TASK INSTRUCTIONS: Below are the entries; set down each of them exactly.

MATERIAL FOR THIS EXERCISE:
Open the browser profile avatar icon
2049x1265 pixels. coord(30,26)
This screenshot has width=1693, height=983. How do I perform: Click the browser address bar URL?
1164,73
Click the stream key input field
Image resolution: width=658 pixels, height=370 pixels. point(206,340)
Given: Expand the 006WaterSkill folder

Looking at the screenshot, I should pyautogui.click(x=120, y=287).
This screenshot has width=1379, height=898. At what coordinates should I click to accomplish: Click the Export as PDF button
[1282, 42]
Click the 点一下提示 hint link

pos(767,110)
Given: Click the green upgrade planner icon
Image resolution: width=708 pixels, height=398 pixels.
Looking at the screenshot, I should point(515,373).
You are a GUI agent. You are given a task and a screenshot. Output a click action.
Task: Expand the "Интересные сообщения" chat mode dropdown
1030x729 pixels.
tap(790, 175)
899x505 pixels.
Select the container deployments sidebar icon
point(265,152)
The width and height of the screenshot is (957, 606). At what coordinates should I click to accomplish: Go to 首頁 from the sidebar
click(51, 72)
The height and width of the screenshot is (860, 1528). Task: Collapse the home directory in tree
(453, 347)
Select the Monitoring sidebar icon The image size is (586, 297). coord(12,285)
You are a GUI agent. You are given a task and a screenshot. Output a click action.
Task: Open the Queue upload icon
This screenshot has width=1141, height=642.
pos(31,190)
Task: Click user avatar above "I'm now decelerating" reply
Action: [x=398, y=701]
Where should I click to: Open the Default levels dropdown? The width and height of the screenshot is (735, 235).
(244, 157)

SOLUTION TO THE PROBLEM:
Open the browser profile avatar icon
2049x1265 pixels. coord(30,26)
This screenshot has width=1693, height=983. How do I perform: Click the browser address bar URL?
1164,73
Click the stream key input field
Image resolution: width=658 pixels, height=370 pixels. point(206,340)
Given: Expand the 006WaterSkill folder

Looking at the screenshot, I should pyautogui.click(x=120, y=287).
This screenshot has width=1379, height=898. At what coordinates should I click to accomplish: Click the Export as PDF button
[1282, 42]
Click the 点一下提示 hint link

pos(767,110)
Given: Click the green upgrade planner icon
Image resolution: width=708 pixels, height=398 pixels.
Looking at the screenshot, I should point(515,373).
You are a GUI agent. You are given a task and a screenshot. Output a click action.
Task: Expand the "Интересные сообщения" chat mode dropdown
1030x729 pixels.
tap(790, 175)
899x505 pixels.
Select the container deployments sidebar icon
point(265,152)
The width and height of the screenshot is (957, 606). At what coordinates should I click to accomplish: Go to 首頁 from the sidebar
click(51, 72)
The height and width of the screenshot is (860, 1528). Task: Collapse the home directory in tree
(453, 347)
Select the Monitoring sidebar icon The image size is (586, 297). coord(12,285)
You are a GUI agent. You are given a task and a screenshot. Output a click action.
Task: Open the Queue upload icon
This screenshot has width=1141, height=642.
pos(31,190)
Task: Click user avatar above "I'm now decelerating" reply
Action: [x=398, y=701]
Where should I click to: Open the Default levels dropdown? The width and height of the screenshot is (735, 235).
(244, 157)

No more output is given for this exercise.